Tam kapıdan çıkacakken " teşekkür ederim, " dedi tekrar. Gülümseyerek. Bende aynı şekilde karşılık verip yemekleri yediğimizi salona doğru ilerledim. Açlıktan ölecek gibi bir halim vardı. Yemek yedikten sonra bir de duş alıp dinlenmeyi istiyordum sadece.

Bugün zaten yeterince baskı altında kaldığımı düşünecek olursam Giellerin yanında yemek yemeyi midemin kaldıracağını sanmadığım için onlara nazaran çok daha samimi ve tabii işi gereği de enerjik olan Movların yanına gidecektim. Hızla kimlik değiştirip salona girdim.
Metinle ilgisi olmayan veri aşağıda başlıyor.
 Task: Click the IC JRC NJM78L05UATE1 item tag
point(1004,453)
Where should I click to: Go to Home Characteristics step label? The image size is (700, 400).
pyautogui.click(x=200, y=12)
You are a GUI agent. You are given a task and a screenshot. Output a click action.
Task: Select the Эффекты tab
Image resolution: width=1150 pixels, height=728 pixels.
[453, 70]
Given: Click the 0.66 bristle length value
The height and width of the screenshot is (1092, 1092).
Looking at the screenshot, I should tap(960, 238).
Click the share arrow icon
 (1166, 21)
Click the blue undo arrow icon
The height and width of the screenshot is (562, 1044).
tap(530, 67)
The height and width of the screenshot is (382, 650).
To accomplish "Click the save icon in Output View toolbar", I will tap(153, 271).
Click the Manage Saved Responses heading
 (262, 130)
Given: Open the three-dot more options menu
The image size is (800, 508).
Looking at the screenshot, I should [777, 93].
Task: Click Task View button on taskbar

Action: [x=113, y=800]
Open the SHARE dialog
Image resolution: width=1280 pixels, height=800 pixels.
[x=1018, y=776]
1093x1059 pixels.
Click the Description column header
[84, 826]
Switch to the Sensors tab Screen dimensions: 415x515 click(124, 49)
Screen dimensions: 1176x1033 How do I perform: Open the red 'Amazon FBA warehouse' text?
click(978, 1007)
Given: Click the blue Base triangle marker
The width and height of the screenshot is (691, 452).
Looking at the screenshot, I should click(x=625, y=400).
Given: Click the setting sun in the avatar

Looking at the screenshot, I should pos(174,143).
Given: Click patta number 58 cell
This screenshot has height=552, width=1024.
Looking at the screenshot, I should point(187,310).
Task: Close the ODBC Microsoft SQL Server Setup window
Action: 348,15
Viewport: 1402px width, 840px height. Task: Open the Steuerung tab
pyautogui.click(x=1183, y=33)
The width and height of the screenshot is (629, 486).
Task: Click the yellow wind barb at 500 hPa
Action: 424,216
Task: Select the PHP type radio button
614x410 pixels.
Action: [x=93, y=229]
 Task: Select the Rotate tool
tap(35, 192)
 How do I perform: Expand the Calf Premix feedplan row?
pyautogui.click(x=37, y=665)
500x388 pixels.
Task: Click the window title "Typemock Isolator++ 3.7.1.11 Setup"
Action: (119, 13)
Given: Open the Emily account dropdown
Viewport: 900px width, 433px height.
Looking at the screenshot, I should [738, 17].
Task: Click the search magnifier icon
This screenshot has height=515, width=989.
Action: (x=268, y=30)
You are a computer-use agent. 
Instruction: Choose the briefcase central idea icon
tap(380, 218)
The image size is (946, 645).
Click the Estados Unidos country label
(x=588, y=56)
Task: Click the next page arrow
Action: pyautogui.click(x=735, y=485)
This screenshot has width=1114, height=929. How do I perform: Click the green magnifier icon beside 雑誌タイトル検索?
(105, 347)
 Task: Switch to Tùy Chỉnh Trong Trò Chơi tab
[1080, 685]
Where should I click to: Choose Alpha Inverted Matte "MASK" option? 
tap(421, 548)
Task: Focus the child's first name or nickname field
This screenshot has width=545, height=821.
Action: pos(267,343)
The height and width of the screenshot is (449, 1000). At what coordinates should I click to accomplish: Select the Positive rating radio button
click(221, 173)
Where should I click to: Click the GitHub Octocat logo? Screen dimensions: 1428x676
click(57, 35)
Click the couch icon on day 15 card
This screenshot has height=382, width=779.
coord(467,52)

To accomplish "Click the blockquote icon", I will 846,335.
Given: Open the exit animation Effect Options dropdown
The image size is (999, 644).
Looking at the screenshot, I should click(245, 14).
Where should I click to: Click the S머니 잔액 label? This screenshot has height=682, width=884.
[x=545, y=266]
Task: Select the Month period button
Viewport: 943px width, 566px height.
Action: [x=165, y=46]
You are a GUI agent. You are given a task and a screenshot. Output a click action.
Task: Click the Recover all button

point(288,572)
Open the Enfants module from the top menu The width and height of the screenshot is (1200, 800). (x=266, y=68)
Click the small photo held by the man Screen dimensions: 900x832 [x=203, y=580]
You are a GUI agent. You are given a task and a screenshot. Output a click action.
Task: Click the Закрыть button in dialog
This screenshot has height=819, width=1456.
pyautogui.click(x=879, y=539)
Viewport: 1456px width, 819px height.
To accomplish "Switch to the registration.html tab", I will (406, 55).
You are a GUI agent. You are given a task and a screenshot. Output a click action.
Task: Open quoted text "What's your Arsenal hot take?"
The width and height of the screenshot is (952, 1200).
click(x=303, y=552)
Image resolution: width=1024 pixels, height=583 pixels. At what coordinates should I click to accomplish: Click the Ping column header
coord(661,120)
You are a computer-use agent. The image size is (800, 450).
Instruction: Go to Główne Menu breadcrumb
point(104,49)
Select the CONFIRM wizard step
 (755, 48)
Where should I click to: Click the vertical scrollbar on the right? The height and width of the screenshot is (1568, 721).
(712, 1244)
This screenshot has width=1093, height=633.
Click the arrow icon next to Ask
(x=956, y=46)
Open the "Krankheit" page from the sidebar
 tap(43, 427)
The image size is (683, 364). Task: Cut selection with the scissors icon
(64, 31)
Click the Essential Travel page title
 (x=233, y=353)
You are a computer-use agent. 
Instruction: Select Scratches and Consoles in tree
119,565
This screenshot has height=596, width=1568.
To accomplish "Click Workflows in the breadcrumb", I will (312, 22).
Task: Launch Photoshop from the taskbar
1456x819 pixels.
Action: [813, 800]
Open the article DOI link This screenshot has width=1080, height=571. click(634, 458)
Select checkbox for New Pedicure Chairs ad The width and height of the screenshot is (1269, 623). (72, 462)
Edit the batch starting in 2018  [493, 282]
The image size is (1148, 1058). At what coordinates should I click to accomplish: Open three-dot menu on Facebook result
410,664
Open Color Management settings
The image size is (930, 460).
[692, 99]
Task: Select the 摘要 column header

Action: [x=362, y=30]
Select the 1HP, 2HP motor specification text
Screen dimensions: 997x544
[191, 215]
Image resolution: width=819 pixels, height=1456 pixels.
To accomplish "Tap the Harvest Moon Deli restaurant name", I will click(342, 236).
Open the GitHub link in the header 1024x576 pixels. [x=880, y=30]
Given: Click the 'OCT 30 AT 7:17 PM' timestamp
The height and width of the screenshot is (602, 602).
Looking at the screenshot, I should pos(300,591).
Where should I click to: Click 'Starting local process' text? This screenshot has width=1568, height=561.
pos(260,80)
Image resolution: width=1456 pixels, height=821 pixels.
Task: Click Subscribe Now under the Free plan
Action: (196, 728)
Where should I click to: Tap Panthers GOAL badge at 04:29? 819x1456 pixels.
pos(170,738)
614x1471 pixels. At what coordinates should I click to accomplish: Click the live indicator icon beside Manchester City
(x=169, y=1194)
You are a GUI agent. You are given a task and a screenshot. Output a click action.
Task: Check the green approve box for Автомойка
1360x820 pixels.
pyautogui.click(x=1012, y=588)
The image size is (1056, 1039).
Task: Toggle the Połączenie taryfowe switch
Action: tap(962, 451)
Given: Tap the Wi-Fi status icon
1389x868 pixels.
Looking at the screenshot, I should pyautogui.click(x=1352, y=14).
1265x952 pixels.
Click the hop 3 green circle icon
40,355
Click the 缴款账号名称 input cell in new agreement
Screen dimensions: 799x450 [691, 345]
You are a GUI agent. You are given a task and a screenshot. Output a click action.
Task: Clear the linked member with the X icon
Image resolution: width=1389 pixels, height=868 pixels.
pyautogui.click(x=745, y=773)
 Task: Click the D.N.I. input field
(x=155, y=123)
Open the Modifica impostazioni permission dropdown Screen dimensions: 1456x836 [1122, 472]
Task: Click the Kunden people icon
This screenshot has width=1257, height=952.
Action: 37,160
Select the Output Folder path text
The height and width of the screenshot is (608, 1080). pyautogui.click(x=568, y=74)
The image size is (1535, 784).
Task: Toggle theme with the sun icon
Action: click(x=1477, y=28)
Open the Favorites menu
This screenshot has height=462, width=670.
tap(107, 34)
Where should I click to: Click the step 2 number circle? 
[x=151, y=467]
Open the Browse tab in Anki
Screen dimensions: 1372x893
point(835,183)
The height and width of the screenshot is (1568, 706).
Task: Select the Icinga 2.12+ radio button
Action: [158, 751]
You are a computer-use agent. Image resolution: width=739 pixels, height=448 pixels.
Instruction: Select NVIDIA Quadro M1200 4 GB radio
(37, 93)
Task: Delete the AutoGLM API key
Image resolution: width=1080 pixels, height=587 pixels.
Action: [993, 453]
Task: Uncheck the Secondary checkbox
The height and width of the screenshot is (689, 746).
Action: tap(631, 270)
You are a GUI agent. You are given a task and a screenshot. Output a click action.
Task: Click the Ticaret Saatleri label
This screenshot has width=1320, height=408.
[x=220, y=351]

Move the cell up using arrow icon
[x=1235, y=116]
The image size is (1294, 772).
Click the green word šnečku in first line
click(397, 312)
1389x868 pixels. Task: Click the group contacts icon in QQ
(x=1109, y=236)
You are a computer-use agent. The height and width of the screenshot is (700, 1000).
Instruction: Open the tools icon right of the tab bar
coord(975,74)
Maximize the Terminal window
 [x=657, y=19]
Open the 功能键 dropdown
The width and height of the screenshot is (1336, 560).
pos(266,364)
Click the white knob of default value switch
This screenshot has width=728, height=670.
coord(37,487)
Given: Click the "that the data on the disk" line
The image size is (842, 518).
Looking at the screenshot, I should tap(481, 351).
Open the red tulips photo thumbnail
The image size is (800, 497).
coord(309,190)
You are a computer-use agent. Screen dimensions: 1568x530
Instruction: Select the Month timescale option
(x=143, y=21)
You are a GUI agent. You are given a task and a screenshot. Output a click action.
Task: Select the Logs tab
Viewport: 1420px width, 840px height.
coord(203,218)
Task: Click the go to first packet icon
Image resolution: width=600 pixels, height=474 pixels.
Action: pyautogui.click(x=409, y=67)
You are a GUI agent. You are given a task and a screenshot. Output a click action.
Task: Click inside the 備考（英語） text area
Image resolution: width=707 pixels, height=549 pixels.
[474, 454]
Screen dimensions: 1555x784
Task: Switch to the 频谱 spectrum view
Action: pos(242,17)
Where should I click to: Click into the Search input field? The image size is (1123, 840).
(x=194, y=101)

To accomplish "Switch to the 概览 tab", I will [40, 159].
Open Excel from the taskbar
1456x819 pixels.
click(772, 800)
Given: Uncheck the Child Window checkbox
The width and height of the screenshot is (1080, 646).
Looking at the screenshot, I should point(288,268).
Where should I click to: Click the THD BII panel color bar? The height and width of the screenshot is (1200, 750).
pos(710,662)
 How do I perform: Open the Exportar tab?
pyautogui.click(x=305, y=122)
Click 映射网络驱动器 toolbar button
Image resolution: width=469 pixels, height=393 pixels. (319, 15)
Salona girdiğimde sadece ben değil herkes açlıktan ölüyor gibiydi. Tabağımı alıp Movların yanına oturdum. Sessizce yemek yiyorduk ki içlerinden biri söze karıştı.

"Bugün kötü bir gündü öyle değil mi Rass," dedi yanındaki arkadaşına.

"Evet, kesinlikle. İlk defa Agnes'ten azar işittim," dedi.

"Agnes işini yapmıyor mu acaba," bu haksızlıktı. Agnes bence sonuna kadar işini yapıyor ve Mier'i çok seviyordu.

" Agnes işini yapıyor," sesim biraz yükselmişti sanırım. Aniden bana döndü tüm bakışlar.

"Yani Mier'i yönetmek kolay değil ve bazen böyle şeyler olabilir değil mi," dedim biraz daha sakince.

"İsmin ne senin daha önce görmedim seni," dedi içlerinden kıvırcık saçlı olan.

" İsmim Lain. Yeni geldim," kategoriler arası bilgi verilmediği için aynı ismi kullanabiliyordum.

Tek tek hepsiyle tanışıp yemeğimi yedim. Çok nefisti her şey. Sonra da duş alıp balkona çıkıp oturdum. Hem Büyülü Sırlar Kitabı 'nı yazıyor hem de  etrafı izliyordum.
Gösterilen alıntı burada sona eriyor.